The dynamic ability of the dancers was further showcased in Nacho Duato’s Coming Together. The driving, pulsing score by Frederic Rzewski uses repeated spoken text excerpted from a letter written by political activist Sam Melville while incarcerated in Attica Prison in 1970. The context of the letter discusses Melville’s feeling of being able to “act with clarity and meaning,” feeling “secure and ready” despite the “indifferent brutality” of his environment. Coming Together took the perhaps unexpected positivity of these words and conveyed them to the stage, celebrating clarity of thought and expansive imagination, which existed alongside the knowledge of a brutal situation and an awareness of a tragic end (Melville was killed in the Attica Prison riots of 1971). The letters on the male performers’ shirts, which were jumbled throughout the piece, lined up during the finale to spell “I THINK,” seemingly a statement of the company’s role as well as a mandate for the audience to engage critically with the material and the world.

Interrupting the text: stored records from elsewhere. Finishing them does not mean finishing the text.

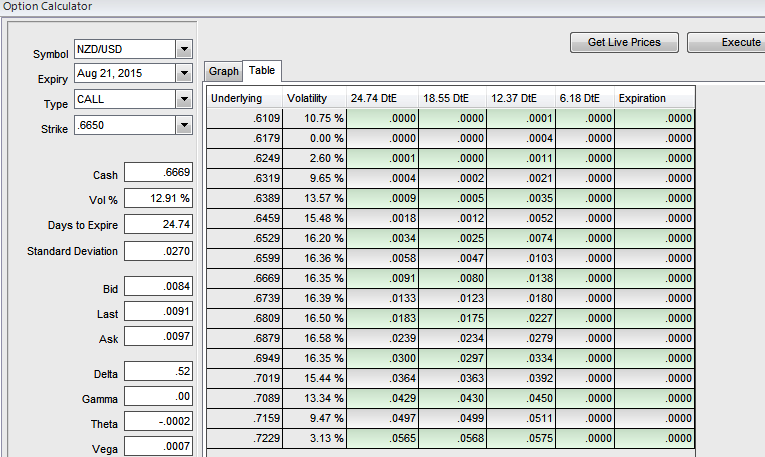Focus the Vol % input field
The width and height of the screenshot is (765, 457).
coord(159,199)
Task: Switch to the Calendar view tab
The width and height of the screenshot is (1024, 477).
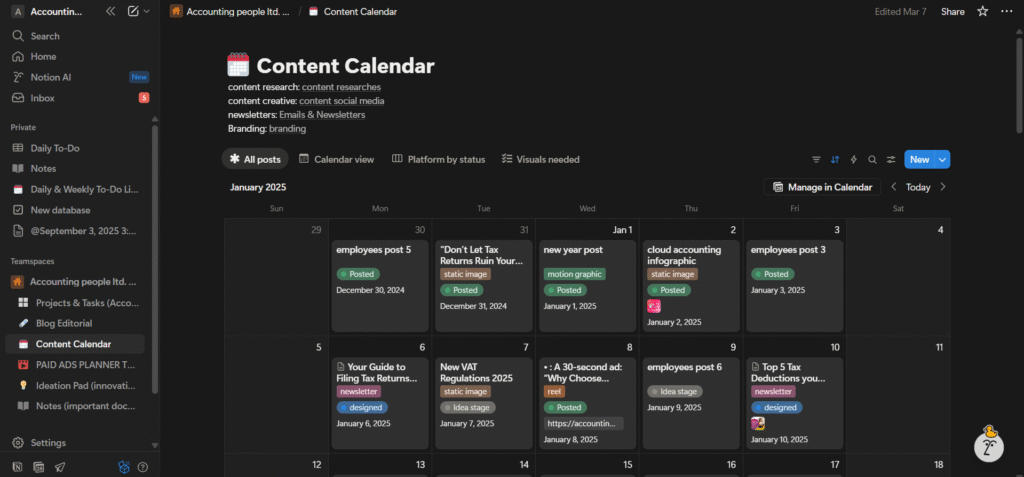Action: 336,159
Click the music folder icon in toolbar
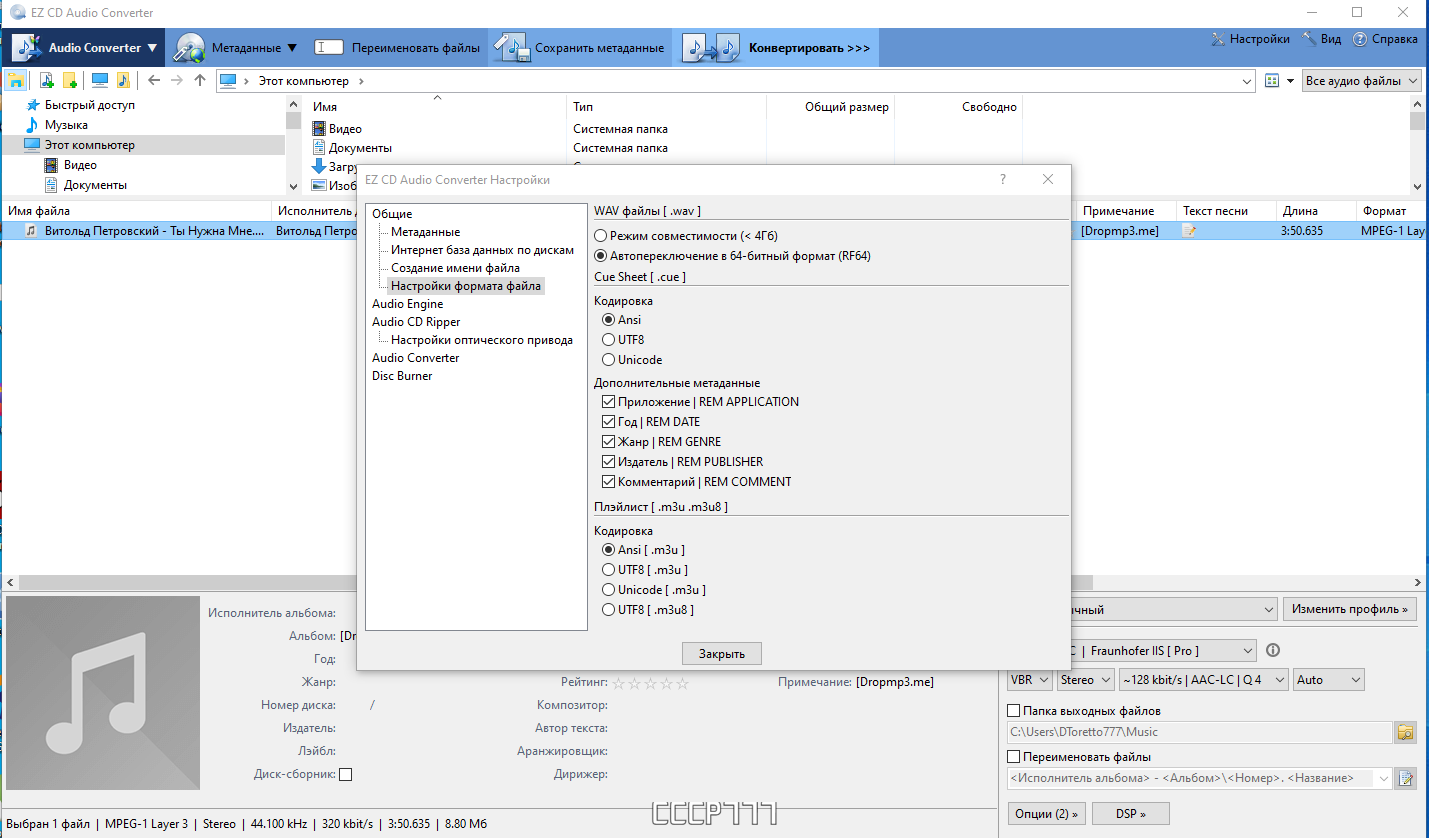 (123, 81)
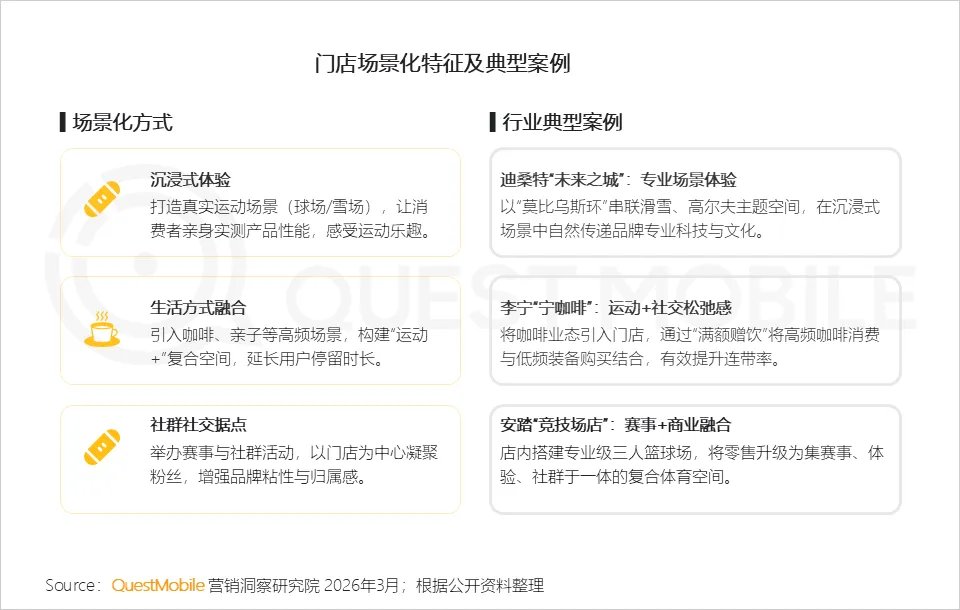This screenshot has height=610, width=960.
Task: Click the 场景化方式 section heading
Action: [x=122, y=123]

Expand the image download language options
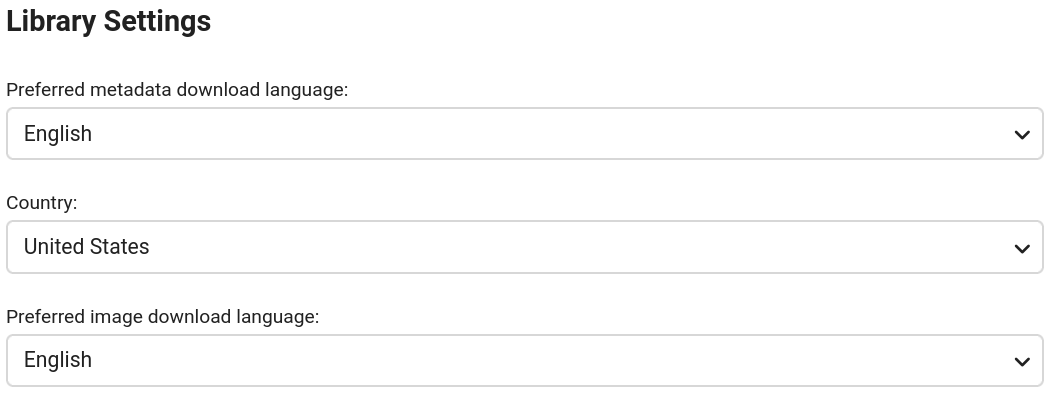[x=524, y=360]
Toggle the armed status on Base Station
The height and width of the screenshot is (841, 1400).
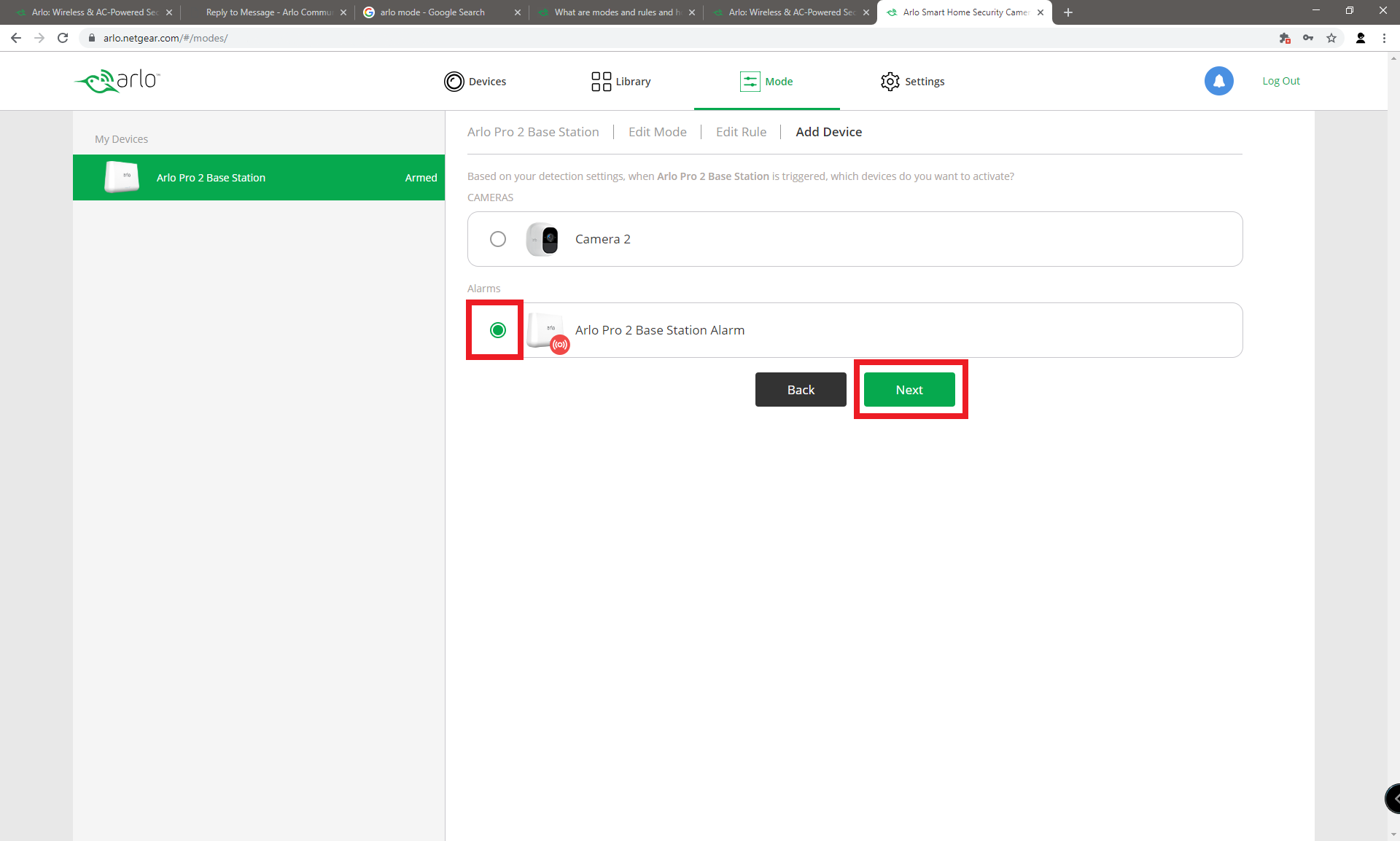click(x=419, y=177)
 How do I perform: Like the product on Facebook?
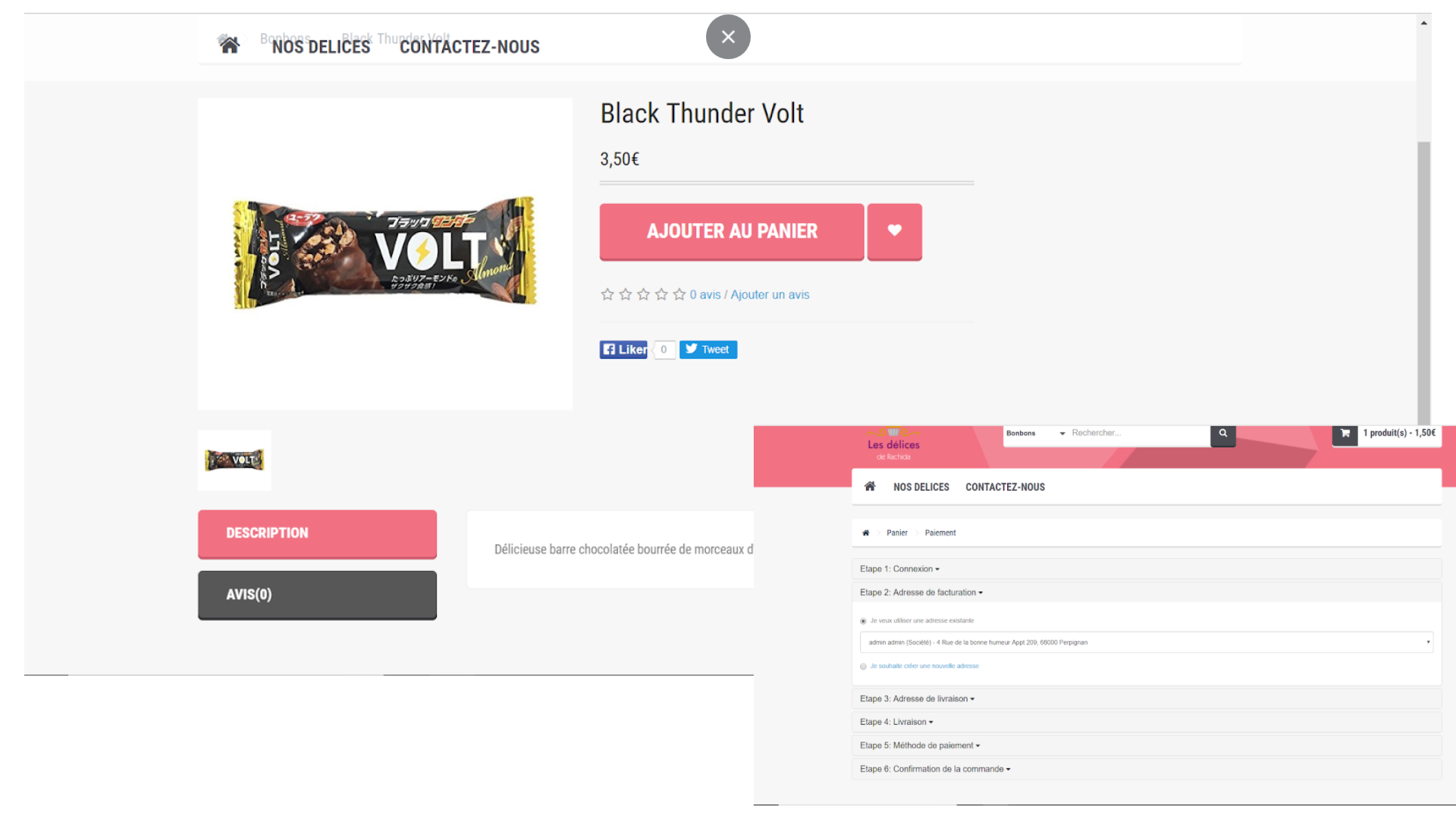pos(623,349)
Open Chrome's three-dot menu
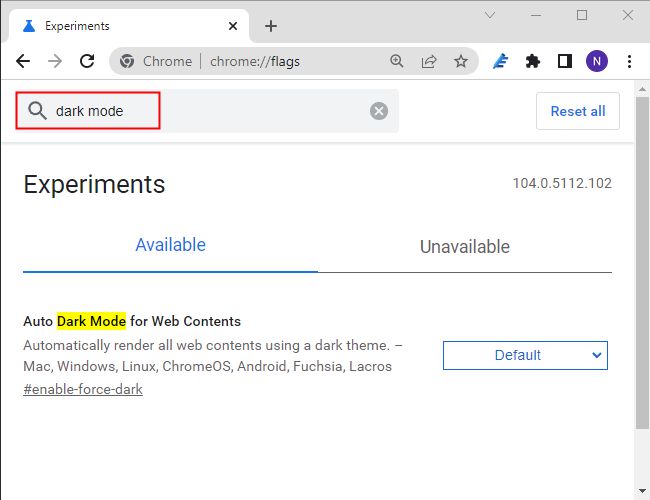 [x=629, y=61]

The Dance Theatre of Harlem convinced the audience (who jumped to their feet for an immediate standing ovation following this final piece) that it is possible and necessary for technical dance to address politics, and that it is likewise possible to hold both the difficulty and hopelessness of certain contemporary experiences alongside determination, strength, and joy. The dancers’ commitment to the material and the movement, the carefully curated program, and their explicit emphasis on community outreach, both through their professional company and through their school and community programs, add up to a company that is making the world a better place, one pirouette at a time.
The Dance Theatre of Harlem performed Saturday, March 11, 2017 and Sunday, March 12, 2017 at the Paramount Theatre in Seattle as part of STG’s 2016-2017 season.